Disulfide Bond–Modified Proteomics Reveals the Effects of Riboflavin on Protein Folding Dynamics
Bo Zhang, Shuisheng Hou, Jing TangABSTRACT
Riboflavin is a crucial micronutrient essential for maintaining cellular homeostasis, acting as an important precursor for flavoproteins that utilize flavin mononucleotide and flavin adenine dinucleotide as cofactors. Some flavoproteins play roles in the folding of newly synthesized proteins within the endoplasmic reticulum. However, the specific proteins whose folding is influenced by riboflavin remain unidentified. Disulfide bond–modified proteomics to identify proteins whose folding is influenced by riboflavin.

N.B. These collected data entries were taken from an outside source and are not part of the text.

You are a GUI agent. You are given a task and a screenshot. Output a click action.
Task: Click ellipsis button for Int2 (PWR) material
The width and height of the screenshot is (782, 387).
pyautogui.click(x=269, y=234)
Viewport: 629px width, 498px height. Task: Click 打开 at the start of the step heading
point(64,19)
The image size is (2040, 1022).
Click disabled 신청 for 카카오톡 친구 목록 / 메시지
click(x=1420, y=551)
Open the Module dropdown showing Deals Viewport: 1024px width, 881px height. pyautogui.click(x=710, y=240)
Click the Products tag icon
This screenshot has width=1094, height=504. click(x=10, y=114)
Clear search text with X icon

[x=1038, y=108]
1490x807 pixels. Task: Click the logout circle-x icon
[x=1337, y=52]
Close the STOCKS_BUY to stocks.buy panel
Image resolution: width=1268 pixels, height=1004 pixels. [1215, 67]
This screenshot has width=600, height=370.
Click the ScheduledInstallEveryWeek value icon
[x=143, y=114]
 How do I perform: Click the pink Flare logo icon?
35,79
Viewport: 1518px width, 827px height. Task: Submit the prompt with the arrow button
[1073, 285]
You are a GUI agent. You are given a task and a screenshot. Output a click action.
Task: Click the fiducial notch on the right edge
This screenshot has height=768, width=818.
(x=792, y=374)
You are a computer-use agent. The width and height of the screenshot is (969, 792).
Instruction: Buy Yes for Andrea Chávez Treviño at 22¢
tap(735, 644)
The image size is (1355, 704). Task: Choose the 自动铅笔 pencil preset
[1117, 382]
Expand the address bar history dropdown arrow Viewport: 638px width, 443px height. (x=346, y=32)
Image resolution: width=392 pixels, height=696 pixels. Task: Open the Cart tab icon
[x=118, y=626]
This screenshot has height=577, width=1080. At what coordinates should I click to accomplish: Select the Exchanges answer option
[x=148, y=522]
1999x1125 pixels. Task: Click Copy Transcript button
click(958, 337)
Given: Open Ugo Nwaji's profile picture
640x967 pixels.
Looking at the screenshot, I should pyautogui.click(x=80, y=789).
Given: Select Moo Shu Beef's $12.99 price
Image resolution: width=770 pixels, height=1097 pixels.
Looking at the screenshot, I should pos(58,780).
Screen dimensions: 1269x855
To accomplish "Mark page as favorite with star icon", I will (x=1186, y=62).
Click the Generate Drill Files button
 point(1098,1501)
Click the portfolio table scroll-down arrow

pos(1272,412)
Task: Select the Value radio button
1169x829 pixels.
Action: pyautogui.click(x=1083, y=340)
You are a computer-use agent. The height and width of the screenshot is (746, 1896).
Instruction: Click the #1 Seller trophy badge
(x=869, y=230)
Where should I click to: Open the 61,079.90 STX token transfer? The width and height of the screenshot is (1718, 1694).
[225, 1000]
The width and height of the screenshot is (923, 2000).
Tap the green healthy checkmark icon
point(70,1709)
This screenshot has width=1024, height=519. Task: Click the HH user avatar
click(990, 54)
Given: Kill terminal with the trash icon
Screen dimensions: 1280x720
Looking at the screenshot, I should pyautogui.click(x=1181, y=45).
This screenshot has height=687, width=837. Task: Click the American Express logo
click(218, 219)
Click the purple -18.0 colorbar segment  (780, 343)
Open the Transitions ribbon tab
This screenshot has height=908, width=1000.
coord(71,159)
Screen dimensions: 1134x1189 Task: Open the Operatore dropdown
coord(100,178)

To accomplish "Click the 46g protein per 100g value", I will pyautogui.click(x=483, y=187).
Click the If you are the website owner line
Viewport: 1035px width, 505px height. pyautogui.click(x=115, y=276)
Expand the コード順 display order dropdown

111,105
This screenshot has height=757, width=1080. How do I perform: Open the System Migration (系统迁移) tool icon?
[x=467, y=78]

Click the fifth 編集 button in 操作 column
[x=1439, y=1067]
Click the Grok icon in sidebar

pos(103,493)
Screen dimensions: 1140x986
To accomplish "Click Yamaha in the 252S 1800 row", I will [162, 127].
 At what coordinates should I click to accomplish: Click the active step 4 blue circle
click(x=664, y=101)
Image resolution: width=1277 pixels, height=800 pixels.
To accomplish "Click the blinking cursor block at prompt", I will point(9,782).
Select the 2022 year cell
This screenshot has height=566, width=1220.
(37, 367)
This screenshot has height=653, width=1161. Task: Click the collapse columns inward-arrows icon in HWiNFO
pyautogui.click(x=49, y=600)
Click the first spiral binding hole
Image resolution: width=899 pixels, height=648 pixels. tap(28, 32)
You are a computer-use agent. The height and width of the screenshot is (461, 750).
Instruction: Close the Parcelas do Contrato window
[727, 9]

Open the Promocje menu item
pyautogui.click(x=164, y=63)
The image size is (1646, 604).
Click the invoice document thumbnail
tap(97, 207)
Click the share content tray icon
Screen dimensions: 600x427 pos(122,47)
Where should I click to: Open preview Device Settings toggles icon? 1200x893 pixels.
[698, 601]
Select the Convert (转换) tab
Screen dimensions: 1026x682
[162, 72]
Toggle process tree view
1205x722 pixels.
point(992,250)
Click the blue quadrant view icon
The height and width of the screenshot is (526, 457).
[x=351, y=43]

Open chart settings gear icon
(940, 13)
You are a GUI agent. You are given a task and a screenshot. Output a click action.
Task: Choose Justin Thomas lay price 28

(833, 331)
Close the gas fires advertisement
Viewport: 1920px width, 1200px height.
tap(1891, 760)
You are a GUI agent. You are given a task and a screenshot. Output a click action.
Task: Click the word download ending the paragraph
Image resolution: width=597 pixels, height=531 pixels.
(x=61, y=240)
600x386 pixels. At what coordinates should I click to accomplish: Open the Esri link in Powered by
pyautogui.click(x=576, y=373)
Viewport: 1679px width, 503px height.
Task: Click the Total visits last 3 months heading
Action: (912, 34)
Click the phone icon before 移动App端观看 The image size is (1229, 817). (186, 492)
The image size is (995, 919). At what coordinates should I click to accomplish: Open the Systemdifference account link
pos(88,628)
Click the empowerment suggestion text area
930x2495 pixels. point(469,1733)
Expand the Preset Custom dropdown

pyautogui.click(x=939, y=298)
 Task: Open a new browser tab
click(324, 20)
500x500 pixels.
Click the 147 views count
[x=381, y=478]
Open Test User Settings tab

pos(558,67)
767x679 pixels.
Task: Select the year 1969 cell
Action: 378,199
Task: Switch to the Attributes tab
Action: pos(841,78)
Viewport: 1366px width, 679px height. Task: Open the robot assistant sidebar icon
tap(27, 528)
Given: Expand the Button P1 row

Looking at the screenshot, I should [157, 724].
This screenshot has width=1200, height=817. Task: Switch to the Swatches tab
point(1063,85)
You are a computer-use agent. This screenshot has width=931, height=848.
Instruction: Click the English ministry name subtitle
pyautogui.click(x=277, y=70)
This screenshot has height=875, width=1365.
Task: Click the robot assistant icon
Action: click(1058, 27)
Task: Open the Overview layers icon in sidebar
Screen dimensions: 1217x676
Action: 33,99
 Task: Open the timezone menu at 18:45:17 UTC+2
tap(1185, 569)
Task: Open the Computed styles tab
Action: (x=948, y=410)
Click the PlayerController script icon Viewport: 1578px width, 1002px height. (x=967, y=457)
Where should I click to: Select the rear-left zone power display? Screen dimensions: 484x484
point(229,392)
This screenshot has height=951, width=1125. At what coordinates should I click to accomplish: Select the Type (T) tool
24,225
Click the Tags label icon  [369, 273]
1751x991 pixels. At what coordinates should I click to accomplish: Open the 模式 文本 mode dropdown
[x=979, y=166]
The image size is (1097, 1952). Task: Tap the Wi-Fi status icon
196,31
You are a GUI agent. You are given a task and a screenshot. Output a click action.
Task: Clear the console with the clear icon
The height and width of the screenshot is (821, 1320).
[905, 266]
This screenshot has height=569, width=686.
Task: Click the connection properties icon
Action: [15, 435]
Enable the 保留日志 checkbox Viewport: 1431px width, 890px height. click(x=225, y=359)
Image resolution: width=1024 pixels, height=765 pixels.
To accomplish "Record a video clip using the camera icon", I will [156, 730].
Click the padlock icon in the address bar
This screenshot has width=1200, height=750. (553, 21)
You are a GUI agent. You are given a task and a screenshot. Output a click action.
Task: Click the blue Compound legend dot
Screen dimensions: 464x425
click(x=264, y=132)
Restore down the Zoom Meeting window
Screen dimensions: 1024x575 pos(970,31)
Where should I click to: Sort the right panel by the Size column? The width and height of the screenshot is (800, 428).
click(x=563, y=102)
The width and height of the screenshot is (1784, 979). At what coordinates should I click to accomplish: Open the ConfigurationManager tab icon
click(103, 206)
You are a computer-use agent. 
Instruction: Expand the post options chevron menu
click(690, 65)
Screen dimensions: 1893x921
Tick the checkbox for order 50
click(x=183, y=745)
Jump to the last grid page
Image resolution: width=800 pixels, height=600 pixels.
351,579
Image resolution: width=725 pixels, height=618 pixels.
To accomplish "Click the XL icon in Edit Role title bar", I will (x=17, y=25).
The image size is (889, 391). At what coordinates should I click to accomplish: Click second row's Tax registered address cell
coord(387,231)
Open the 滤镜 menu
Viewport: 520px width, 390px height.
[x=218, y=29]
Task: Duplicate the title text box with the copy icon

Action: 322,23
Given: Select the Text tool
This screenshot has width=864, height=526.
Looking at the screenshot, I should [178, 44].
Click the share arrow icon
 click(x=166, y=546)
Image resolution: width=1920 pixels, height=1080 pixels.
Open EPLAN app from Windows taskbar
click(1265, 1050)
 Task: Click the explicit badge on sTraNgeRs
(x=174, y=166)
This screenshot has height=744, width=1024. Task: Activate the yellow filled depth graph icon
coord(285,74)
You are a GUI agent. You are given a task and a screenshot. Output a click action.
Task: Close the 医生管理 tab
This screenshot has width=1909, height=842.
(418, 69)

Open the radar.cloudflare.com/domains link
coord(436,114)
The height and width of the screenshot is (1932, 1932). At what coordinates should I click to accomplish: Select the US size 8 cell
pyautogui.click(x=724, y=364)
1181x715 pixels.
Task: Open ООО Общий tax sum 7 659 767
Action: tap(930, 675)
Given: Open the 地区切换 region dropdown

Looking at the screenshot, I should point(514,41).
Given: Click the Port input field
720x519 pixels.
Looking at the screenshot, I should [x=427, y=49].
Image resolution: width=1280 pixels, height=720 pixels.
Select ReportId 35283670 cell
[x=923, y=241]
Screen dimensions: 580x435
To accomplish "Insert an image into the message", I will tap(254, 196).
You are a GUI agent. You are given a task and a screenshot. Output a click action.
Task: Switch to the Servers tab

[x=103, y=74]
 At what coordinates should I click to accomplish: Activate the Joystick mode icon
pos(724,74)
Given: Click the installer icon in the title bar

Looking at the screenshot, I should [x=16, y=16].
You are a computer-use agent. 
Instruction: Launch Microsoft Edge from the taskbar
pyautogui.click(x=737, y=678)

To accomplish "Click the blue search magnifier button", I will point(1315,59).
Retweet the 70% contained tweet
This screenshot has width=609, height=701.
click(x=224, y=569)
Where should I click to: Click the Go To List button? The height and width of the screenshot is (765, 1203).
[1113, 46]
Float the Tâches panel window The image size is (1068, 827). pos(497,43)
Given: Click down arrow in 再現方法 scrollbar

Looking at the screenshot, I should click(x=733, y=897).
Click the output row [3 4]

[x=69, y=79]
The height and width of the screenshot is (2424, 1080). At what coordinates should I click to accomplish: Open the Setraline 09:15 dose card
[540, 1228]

Our findings identified 34 proteins in HepG2 cells, a highly riboflavin‐dependent model, with riboflavin‐dependent disulfide bond modifications. These proteins are primarily involved in metabolic pathways such as endoplasmic reticulum protein processing, antigen processing and presentation, glycolysis/gluconeogenesis, lysosomal function, and amino acid biosynthesis. Furthermore, the accumulation of these unfolded or misfolded proteins in the endoplasmic reticulum enhanced the activity of the CHOP promoter, leading to increased expression of the CHOP gene and protein, thereby triggering the cellular apoptosis pathway. For the first time, we have identified riboflavin‐dependent protein folding substrates using disulfide bond–modified proteomics. These findings may provide new perspectives for future therapies targeting endoplasmic reticulum stress–related diseases.